I can’t speak to how perfectly flat a table-top system like the 135 Autocarrier can get the film. The motion-picture scanners have sophisticated film transport modules that provide constant even tension for the film, whereas still photography scanners load the film in as a strip with no lateral tension. Your best bet would be to get someone that already has one to do some sample scans for you.

That’s one of the reasons I’m here. Unfortunately, you are the only person in five days to respond to my post, so I am hesitant to bug people further. If someone finds what I’m doing interesting and/or wants to volunteer for that, that would be great, but so far it looks like my project doesn’t belong here.

Again, that’s what I was hoping with the motion picture scanners, that the “sophisticated film transport modules” might work without needing hundreds of feet of film on the reels.

The geometric imperfections would be less important for you anyway, as mentioned it would be more about getting the frame as “square” as possible so that you don’t have to rotate the film digitally at all.

Filmstrips were never shown in anything that had a motion-picture-like transport system.
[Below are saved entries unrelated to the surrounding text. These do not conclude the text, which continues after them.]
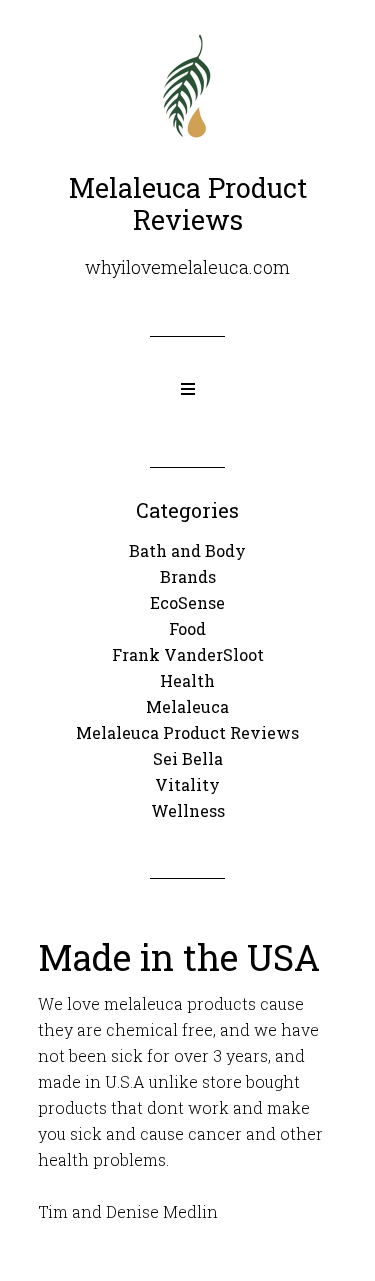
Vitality (187, 784)
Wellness (188, 810)
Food (187, 628)
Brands (188, 576)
A lot of times it was literally a single roller with sprockets on either side. While I’d rather not have any geometric distortion, I’ve been able to live with the amount I’m getting on the flatbed. Some filmstrips that are on Eastmancolor and actively breaking down will twist or wrinkle; not having any other options I just try to get a scan of each frame no matter how it looks. Perfect is the enemy of good, especially when they’re this bad.

I hope that helps!

It certainly does. For one, you replied. I sincerely appreciate that. Second, it’s a load off my mind I don’t need to spend $35K on a Cintel or whatever Lasergraphics hardware costs. However, without hearing from someone with experience with the Filmomat unit, it’s just another unknown I can’t currently afford. And, despite the resolution being half of what I’m scanning now, I know the Coolscan works for (offensively) the same price.

Regardless I guess I’m going to have to wait until more people are interested in what I do, if that happens. I was very naive when I started this project, I had a bit of survivorship bias, as I saw people just posting cool projects on the internet and thousands of people showing up to help them. I forgot about the ones for whom that doesn’t happen. Thanks very much for the good information on the motion picture scanners and the Filmomat unit.